Тут все птицы тряхнули хвостиком, взмахнули крыльями и полетели каждая за своей песней и своим пропитанием, как научил их ангел божий.
С точки зрения кошки

9bc113eb861a

Вот — мой человек. Я его не боюсь. Он очень сильный, потому что очень много ест; он — Всеядный.
— Что ты жрешь? Дай мне!
Он некрасив, потому что без шерсти. У него мало слюней, и ему приходится умываться водой. Мяучит он грубо и слишком много. Иногда со сна мурлычет.
— Открой мне дверь!
Не понимаю, отчего он стал Хозяином: может, сожрал что-нибудь необыкновенное.
Он содержит в чистоте мои комнаты.
Он берет в лапку острый черный коготь и царапает им по белым листам. Ни во что больше играть он не умеет. Спит ночью, а не днем; в темноте ничего не видит; не знает никаких удовольствий: не жаждет крови, не мечтает об охоте и драке, не поет, разнежившись.
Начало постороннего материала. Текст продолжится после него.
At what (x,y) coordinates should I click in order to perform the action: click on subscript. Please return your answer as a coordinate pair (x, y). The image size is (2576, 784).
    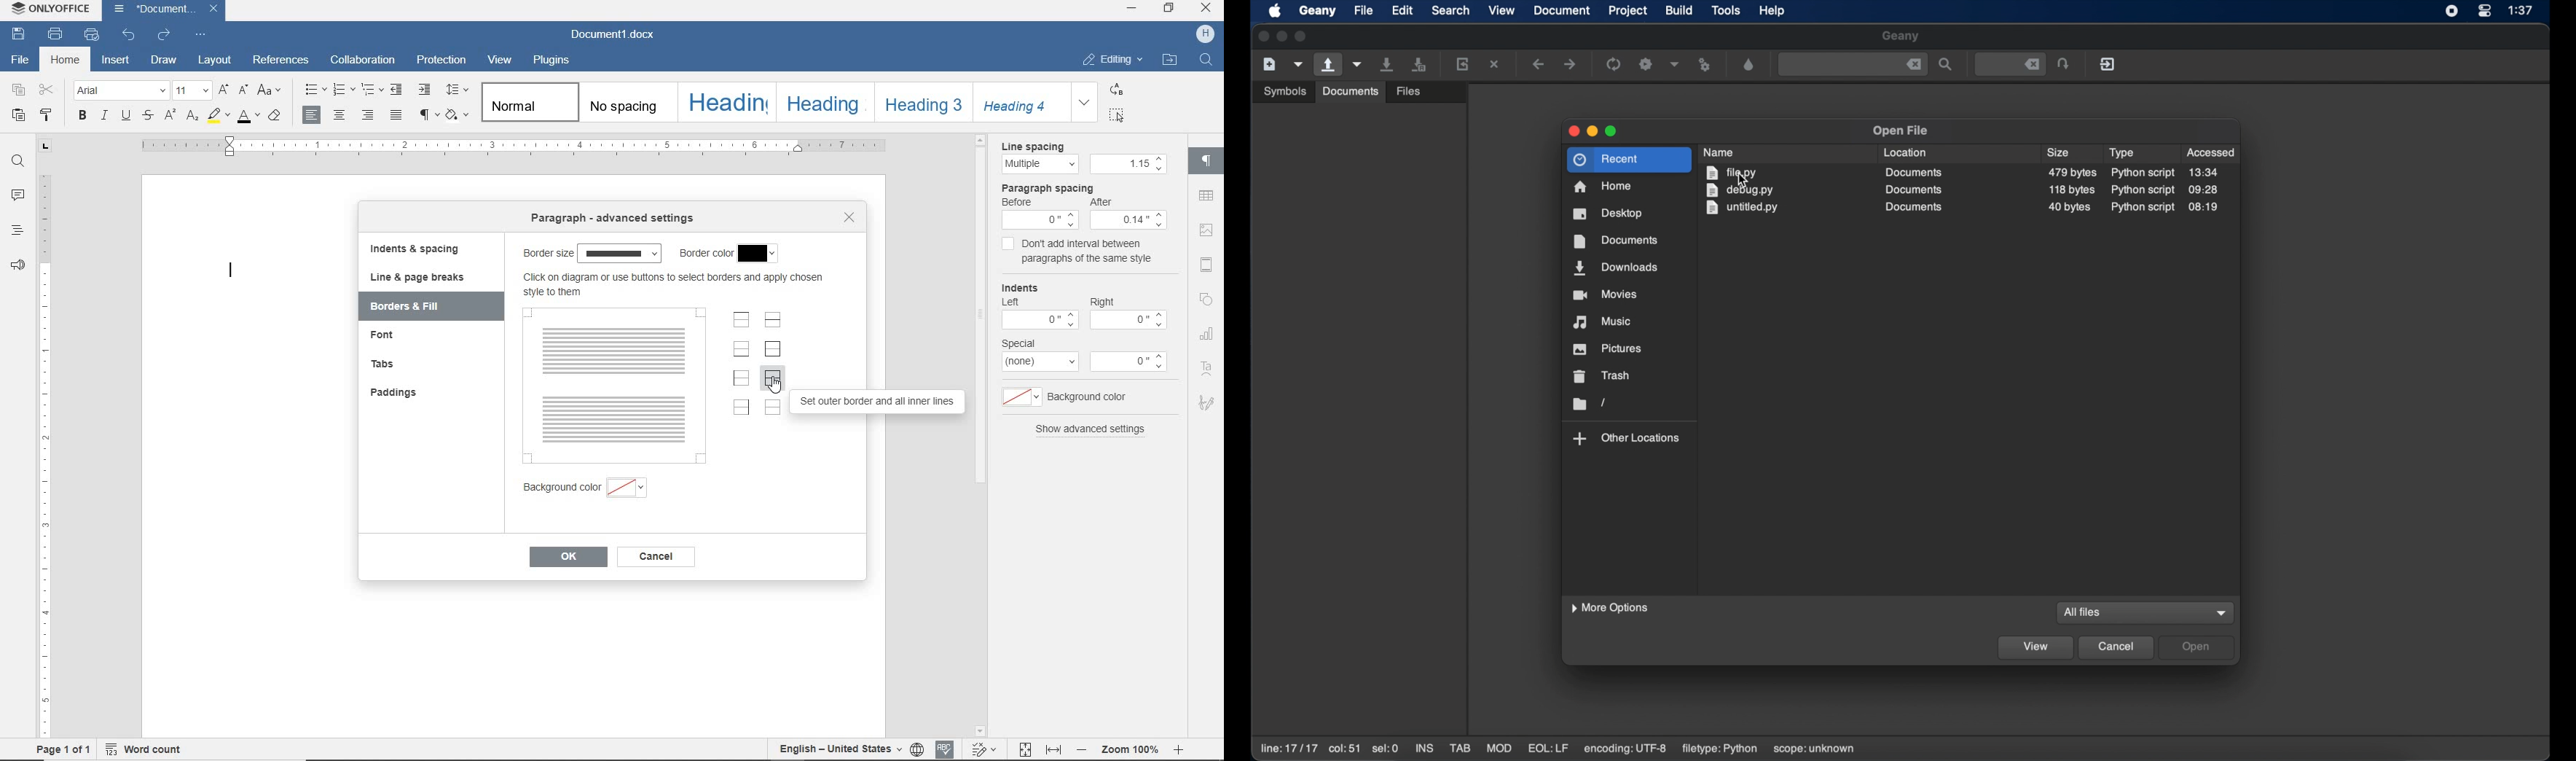
    Looking at the image, I should click on (190, 117).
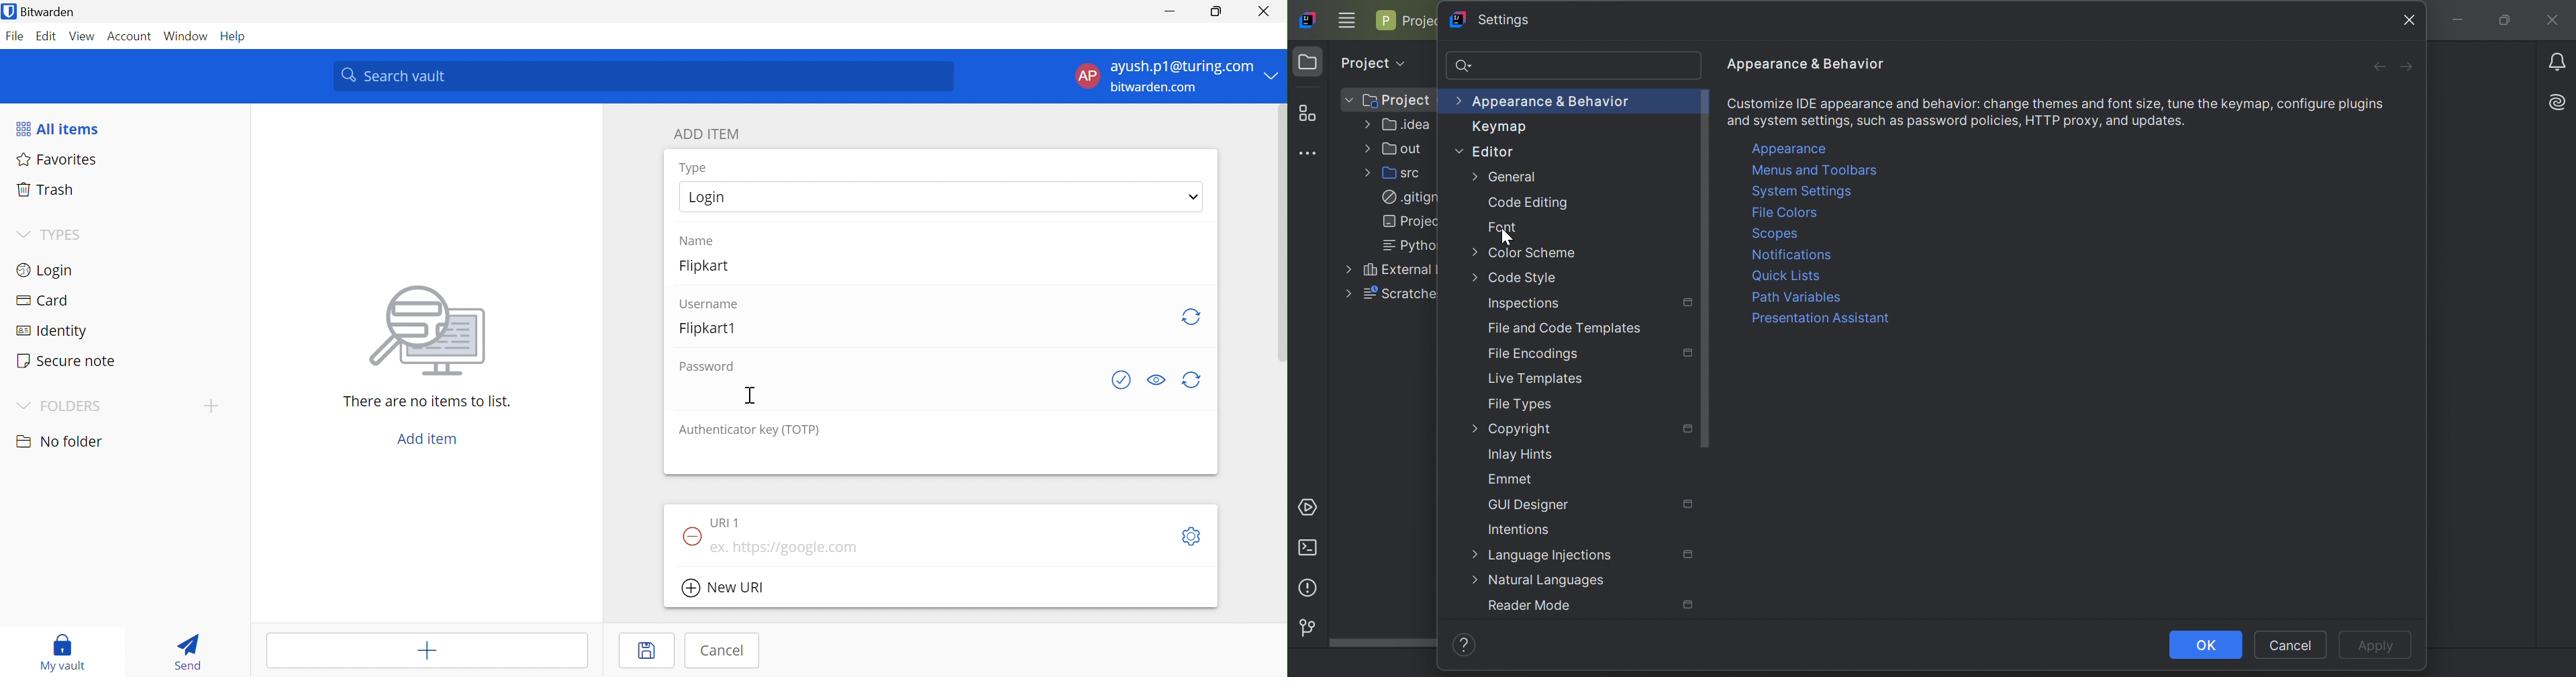 This screenshot has width=2576, height=700. Describe the element at coordinates (709, 136) in the screenshot. I see `ADD ITEM` at that location.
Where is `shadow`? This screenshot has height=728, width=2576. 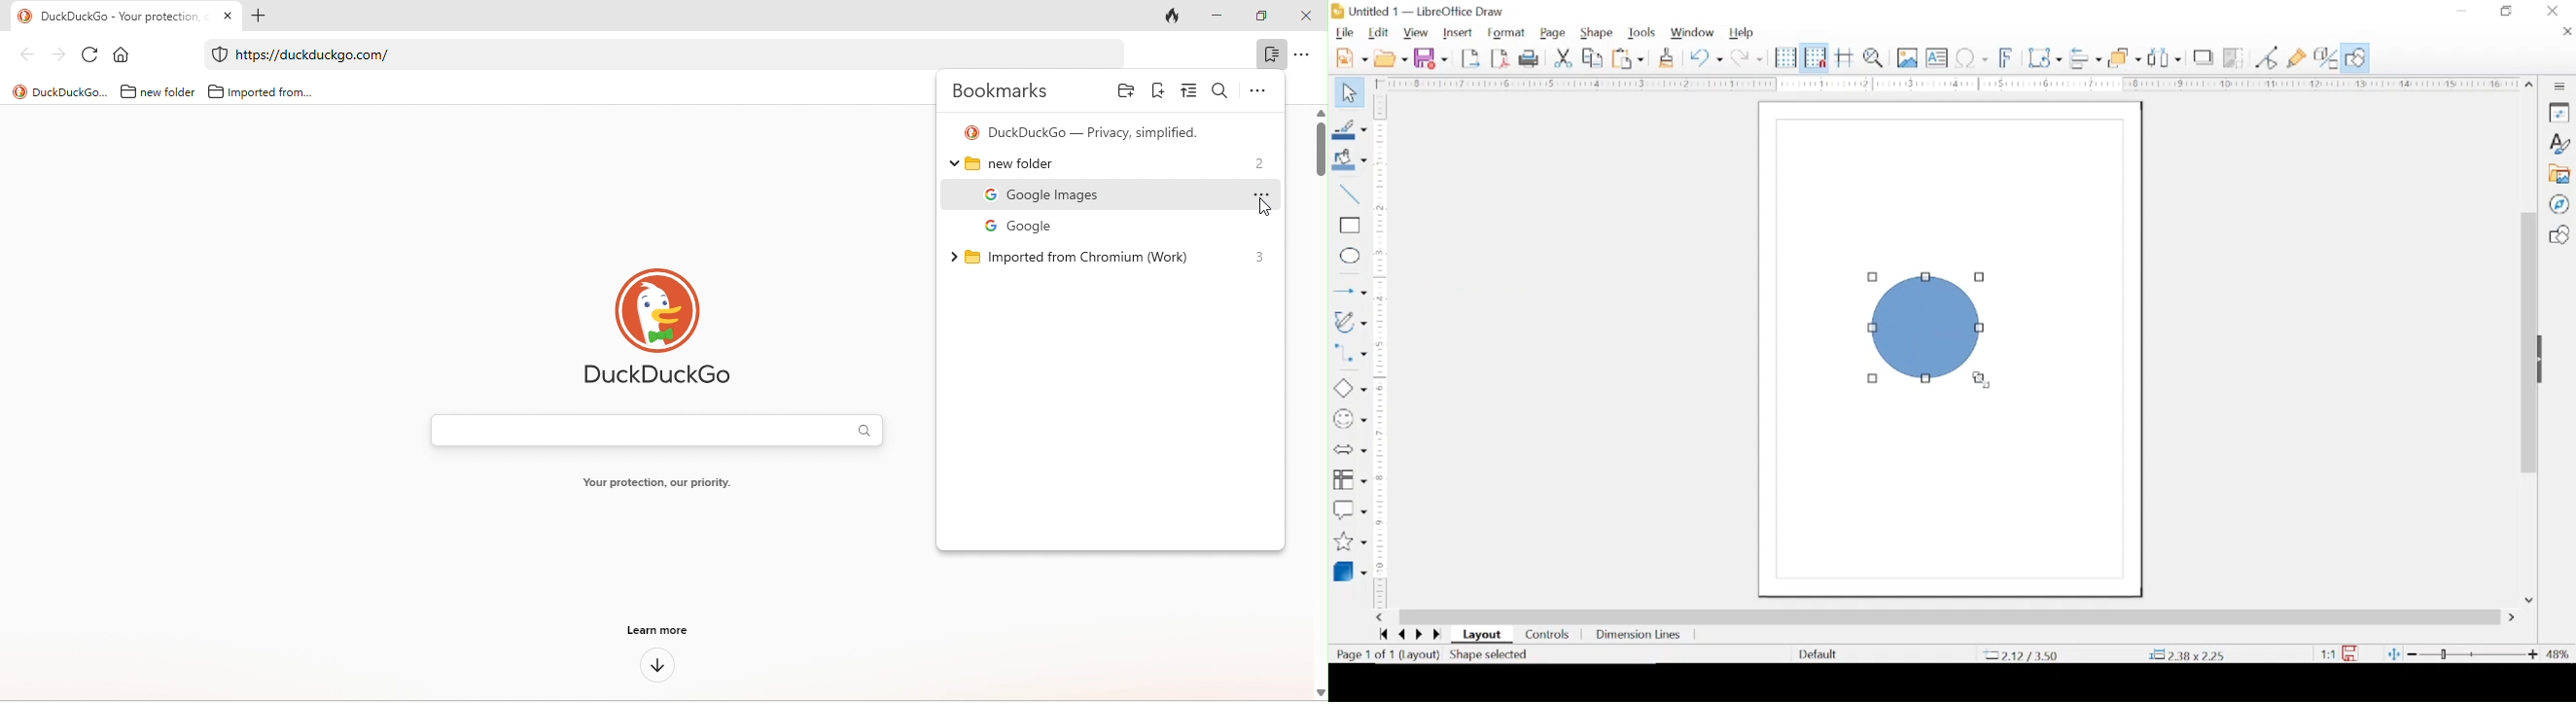 shadow is located at coordinates (2204, 57).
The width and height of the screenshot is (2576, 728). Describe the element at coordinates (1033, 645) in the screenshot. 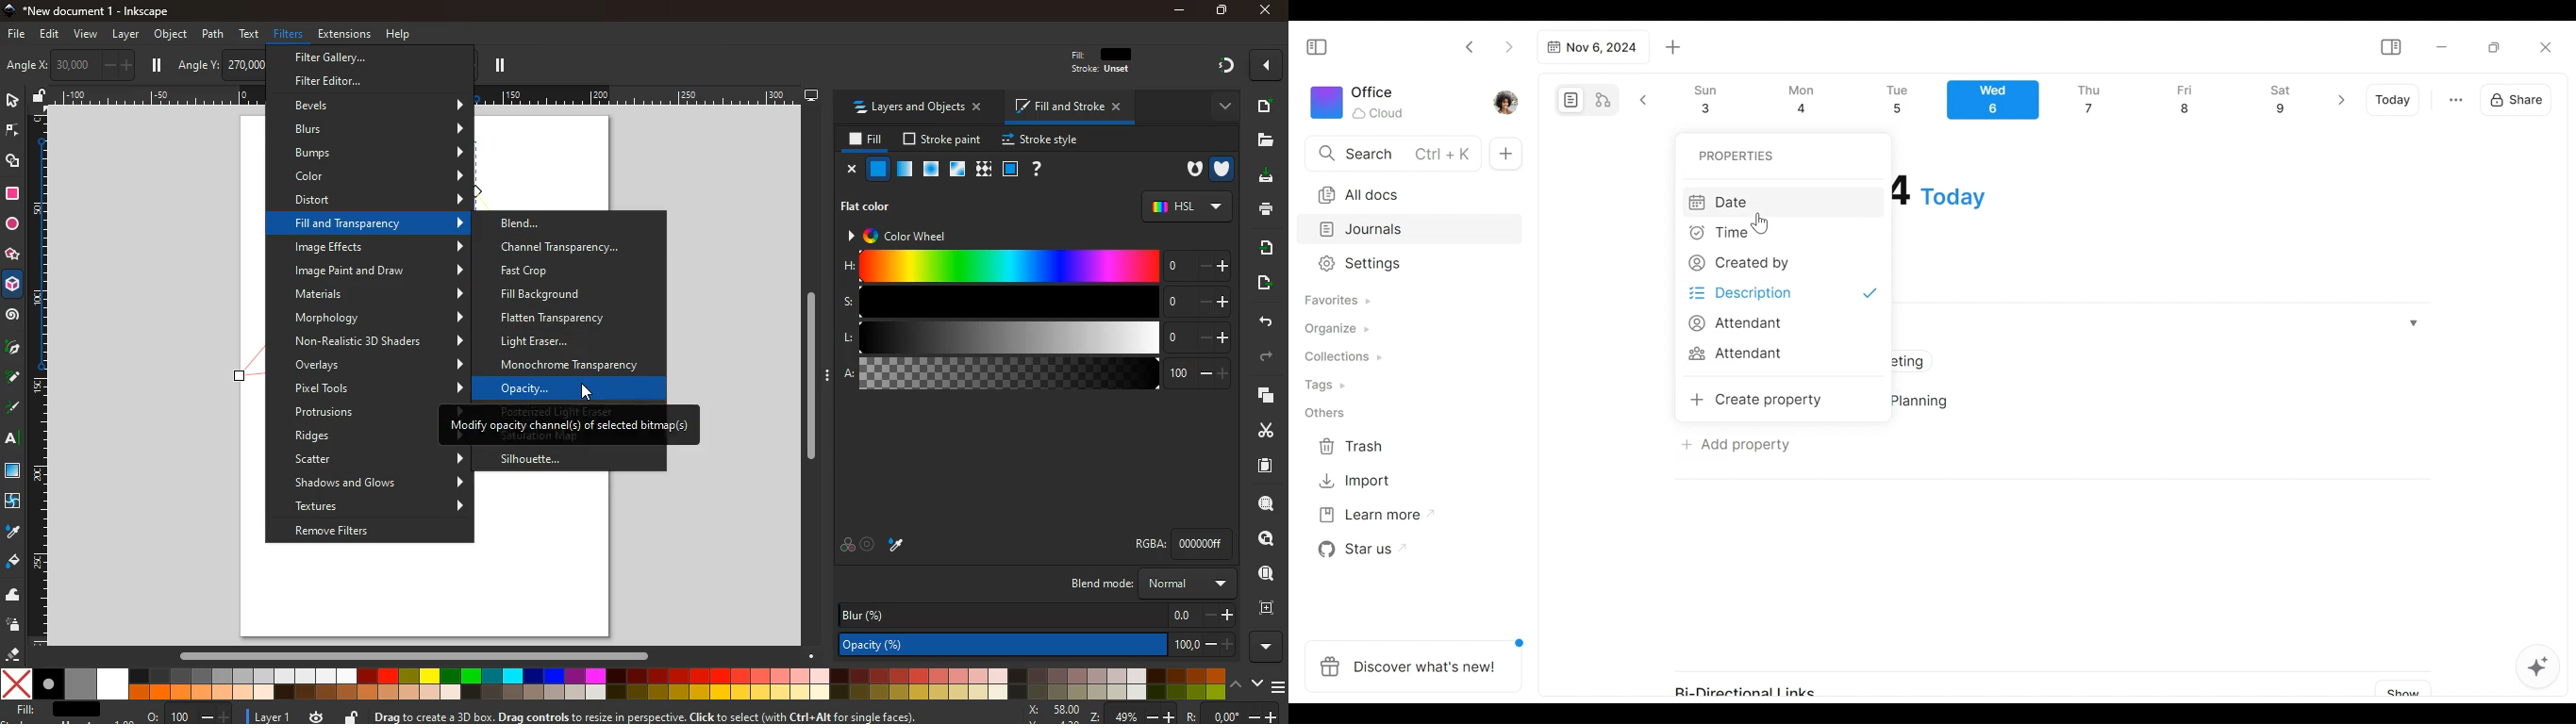

I see `opacity` at that location.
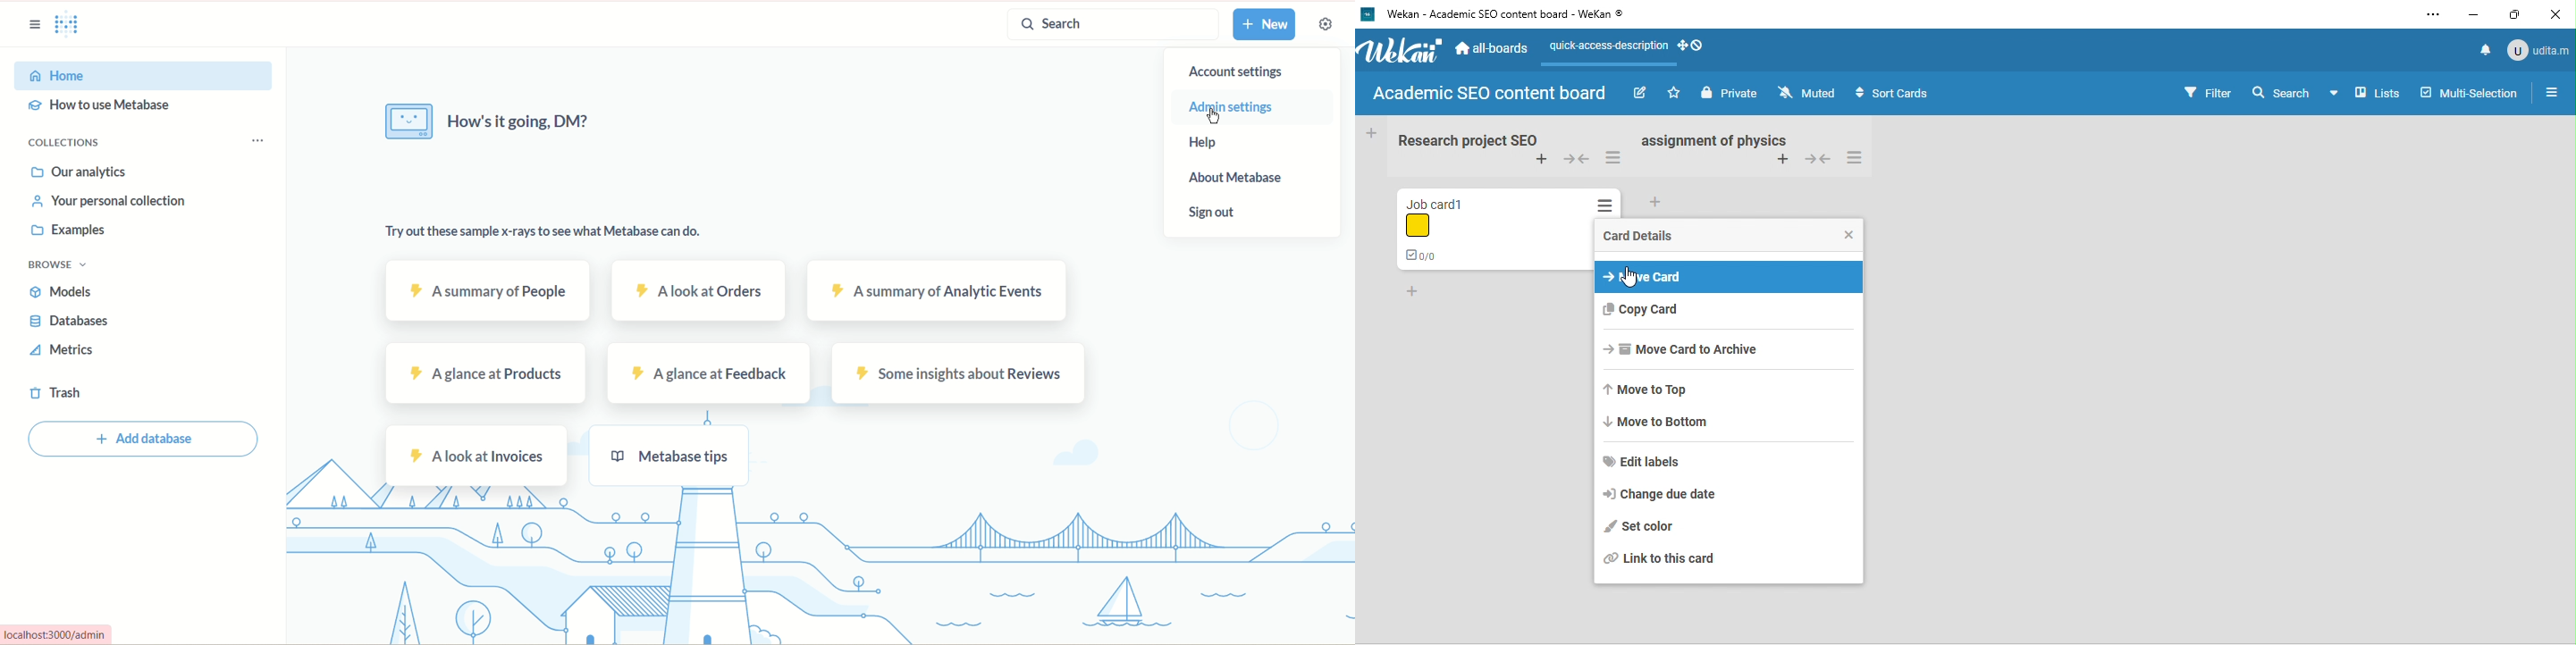 The width and height of the screenshot is (2576, 672). I want to click on edit, so click(1642, 93).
Часто ночью, когда я слышу таинственные, волшебные голоса, когда вижу, как все оживает во тьме, он сидит за столом и, наклонив голову, царапает, царапает своим черным коготком по белым листам. Не воображай, будто я думаю о тебе; я только слушаю тихое шуршание твоего когтя.
Иногда шуршание затихает: жалкий глупец не в силах придумать никакой другой игры, и мне становится жаль его, я — уж так и быть! — подойду к нему и тихонько мяукну в мучительно-сладкой истоме.
Тут мой Человек поднимет меня и погрузит свое теплое лицо в мою шерсть. В такие минуты в нем на мгновение бывает заметен некоторый проблеск высшей жизни, и он, блаженно вздохнув, мурлычет что-то почти приятное.
Но не воображай, будто я думаю о тебе. Ты меня согрел, и я пойду опять слушать голоса ночи.